Performance et comportement de l’armée
Comme pour la confiance populaire, les perceptions des Togolais quant aux compétences et à l’attitude de l’armée sont mitigées. La moitié (48%) environ des répondants pense que les forces armées protègent « souvent » ou « toujours » le pays des menaces sécuritaires externes et internes, tandis que 22% affirment qu’elles ne le font que « parfois » et que 13% affirment qu’elles ne protègent que « rarement » ou « jamais » le pays. En ce qui concerne le comportement de l’armée, moins de trois répondants sur 10 (28%) affirment que les forces armées travaillent « souvent » ou « toujours » avec professionnalisme et respectent les droits de tous les citoyens. Un sur quatre (23%) environ affirme qu’elles répondent « parfois » à ces normes, tandis que 44% pensent qu’elles n’y répondent que « rarement » ou « jamais ».
Perceptions sécuritaires plus globales
Le niveau bas de confiance en l’armée pourrait traduire des perceptions et expériences plus généralisées de l’insécurité parmi les Togolais ordinaires, quand bien même sur le plan local, la police est probablement plus fortement associée à la sécurité et à la sûreté. Une majorité (58%) des Togolais affirment craindre des actes d’intimidation ou de violence politique durant les campagnes électorales au moins « un peu », dont 28% qui affirment « beaucoup » les craindre, marquant une hausse par rapport aux 22% de 2014. La proportion des citoyens qui affirment ne pas craindre « du tout » de tels actes d’intimidation a diminué, de 47% en 2014 à 41%. A la question de savoir s’ils avaient connu et/ou craint des actes de violence dans des cas spécifiques durant les deux années précédentes, un quart (23%) environ des répondants affirment avoir connu des actes de violence durant une manifestation publique, alors que 26% affirment avoir craint (mais pas vécu) d’en être victimes, et environ la moitié (47%) affirment n’avoir pas éprouvé de telles craintes. Des proportions quelque peu plus petites affirment avoir éprouvé des actes de violence lors d’un événement politique (19%) ou avec des personnes de leur voisinage ou village (13%). Étant donné qu’une proportion substantielle de répondants affirme craindre des actes de violence, surtout lors de manifestations publiques et d’événements politiques, les Togolais considèrent-ils leur sécurité personnelle pire qu’au cours des années précédentes? A peine un tiers (31%) affirment que leur sécurité personnelle face aux crimes et à la violence est actuellement « pire » ou « beaucoup pire » que « quelques années auparavant », mais une plus grande proportion affirment que la sécurité personnelle s’est améliorée (41%) ou est demeurée pareille (26%). Une majorité (59%) de Togolais soutient le droit du gouvernement à imposer des barrages routiers et des couvre-feux lorsque la sécurité publique est menacée. Environ quatre sur 10 (38%) affirment que les gens devraient pouvoir se déplacer librement à tout moment, quelle que soit la situation sécuritaire.
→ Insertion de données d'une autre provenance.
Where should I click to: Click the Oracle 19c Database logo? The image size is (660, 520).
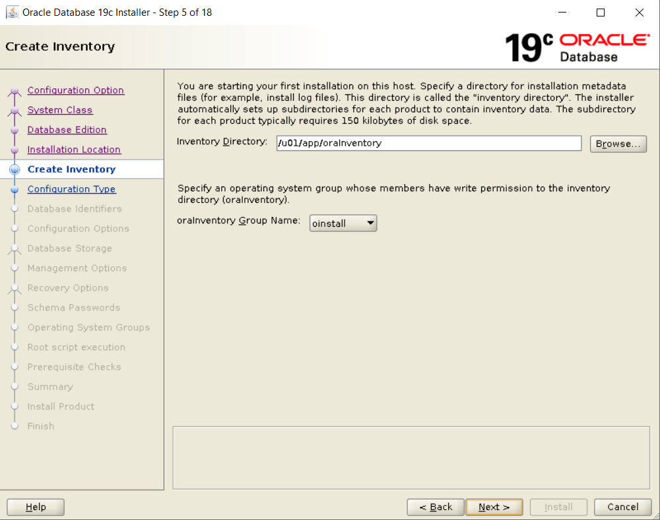click(x=576, y=47)
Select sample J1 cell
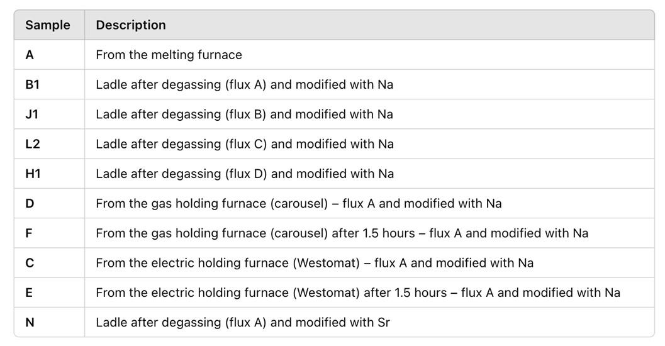This screenshot has width=665, height=346. tap(31, 114)
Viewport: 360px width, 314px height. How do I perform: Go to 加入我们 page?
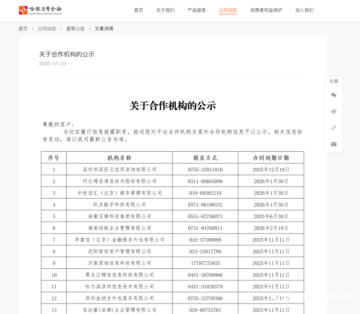click(304, 10)
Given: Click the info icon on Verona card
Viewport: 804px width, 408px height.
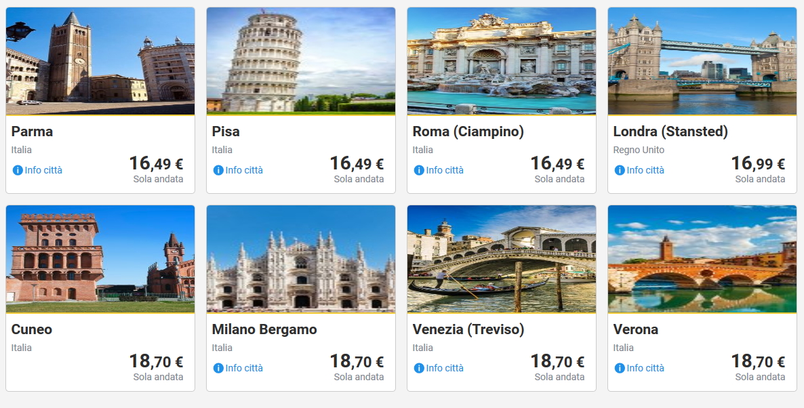Looking at the screenshot, I should click(620, 368).

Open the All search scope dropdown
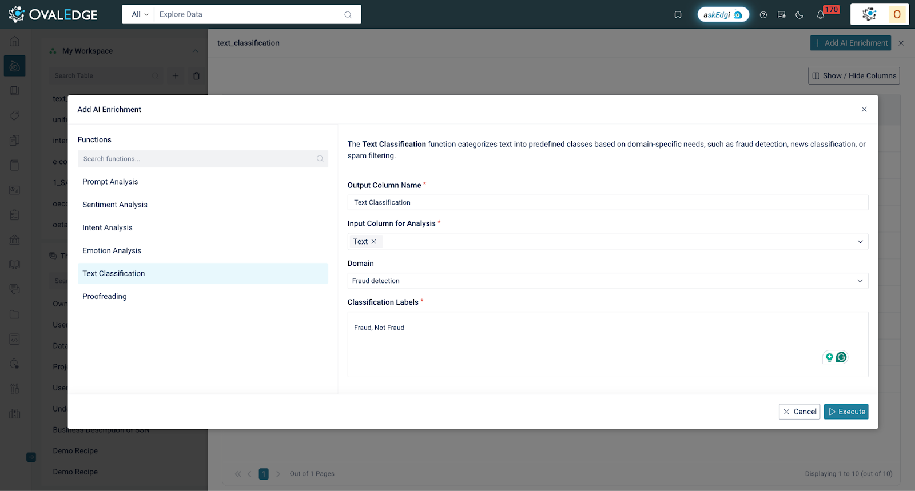140,14
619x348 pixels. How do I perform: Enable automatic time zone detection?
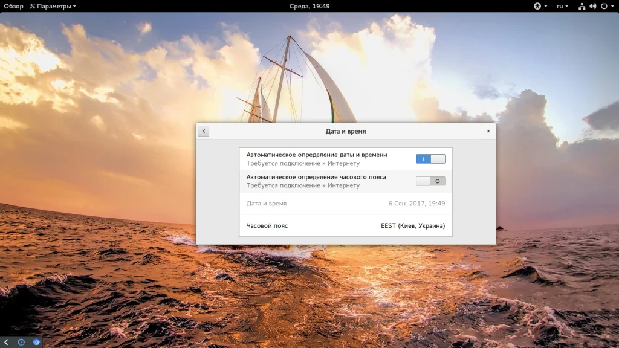(430, 181)
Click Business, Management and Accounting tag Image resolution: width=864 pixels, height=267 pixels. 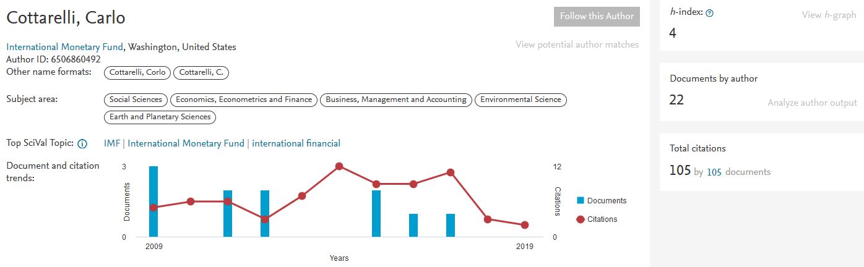pyautogui.click(x=396, y=100)
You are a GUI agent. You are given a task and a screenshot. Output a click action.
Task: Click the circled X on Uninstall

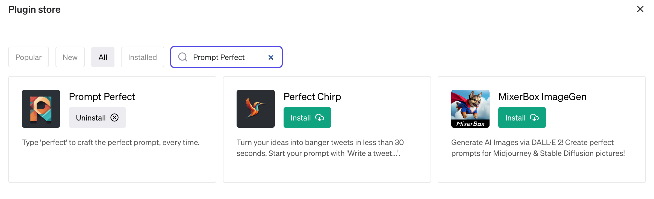coord(114,117)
Quand bien même les Togolais ont moins confiance en leur armée que la plupart des autres Africains, cette absence de confiance n’est pas uniforme à travers la population. Dans une large mesure, la confiance des citoyens togolais en leur armée et les appréciations de son efficacité et de son comportement dépendent du lieu de résidence des répondants, du groupe ethnique auquel ils appartiennent, et de ce qu’ils sont pauvres ou riches. Ces résultats poussent les autorités du gouvernement et de l’armée à prendre des mesures visant à établir une force véritablement professionnelle et considérée protectrice, serviable, et respectueuse de tous les citoyens.